WHAT IS NEEDED: Where the material below has a line containing "This screenshot has width=1280, height=720.", start repeating exactly, and keep going through the line containing "Given: Select the 150 GB HDD cell", with no other lines.

BEGIN

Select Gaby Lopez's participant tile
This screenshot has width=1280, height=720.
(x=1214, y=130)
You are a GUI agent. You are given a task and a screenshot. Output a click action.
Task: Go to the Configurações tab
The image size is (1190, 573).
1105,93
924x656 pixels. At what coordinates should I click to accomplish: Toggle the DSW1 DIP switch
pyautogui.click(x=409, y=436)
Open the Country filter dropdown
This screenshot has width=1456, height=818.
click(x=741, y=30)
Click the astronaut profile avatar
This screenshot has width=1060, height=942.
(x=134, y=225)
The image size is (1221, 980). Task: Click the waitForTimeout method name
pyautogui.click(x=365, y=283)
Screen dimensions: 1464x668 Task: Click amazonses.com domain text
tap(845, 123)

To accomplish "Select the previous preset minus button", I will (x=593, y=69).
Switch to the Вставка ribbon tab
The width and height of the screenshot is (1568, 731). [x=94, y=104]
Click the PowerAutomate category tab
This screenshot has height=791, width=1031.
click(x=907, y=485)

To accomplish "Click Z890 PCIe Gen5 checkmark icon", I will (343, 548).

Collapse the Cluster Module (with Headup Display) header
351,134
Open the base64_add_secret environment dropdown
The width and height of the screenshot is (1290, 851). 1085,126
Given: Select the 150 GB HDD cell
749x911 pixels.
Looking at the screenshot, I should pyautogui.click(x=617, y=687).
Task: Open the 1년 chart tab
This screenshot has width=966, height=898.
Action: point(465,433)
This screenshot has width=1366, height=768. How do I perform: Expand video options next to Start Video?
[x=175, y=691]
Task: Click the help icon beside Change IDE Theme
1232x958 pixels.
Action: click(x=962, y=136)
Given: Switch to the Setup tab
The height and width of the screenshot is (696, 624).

END

EXERCISE SOLUTION:
This screenshot has width=1280, height=720.
(x=1214, y=130)
You are a GUI agent. You are given a task and a screenshot. Output a click action.
Task: Go to the Configurações tab
The image size is (1190, 573).
1105,93
924x656 pixels. At what coordinates should I click to accomplish: Toggle the DSW1 DIP switch
pyautogui.click(x=409, y=436)
Open the Country filter dropdown
This screenshot has width=1456, height=818.
click(x=741, y=30)
Click the astronaut profile avatar
This screenshot has width=1060, height=942.
(x=134, y=225)
The image size is (1221, 980). Task: Click the waitForTimeout method name
pyautogui.click(x=365, y=283)
Screen dimensions: 1464x668 Task: Click amazonses.com domain text
tap(845, 123)

To accomplish "Select the previous preset minus button", I will (x=593, y=69).
Switch to the Вставка ribbon tab
The width and height of the screenshot is (1568, 731). [x=94, y=104]
Click the PowerAutomate category tab
This screenshot has height=791, width=1031.
click(x=907, y=485)

To accomplish "Click Z890 PCIe Gen5 checkmark icon", I will (343, 548).

Collapse the Cluster Module (with Headup Display) header
351,134
Open the base64_add_secret environment dropdown
The width and height of the screenshot is (1290, 851). 1085,126
Given: Select the 150 GB HDD cell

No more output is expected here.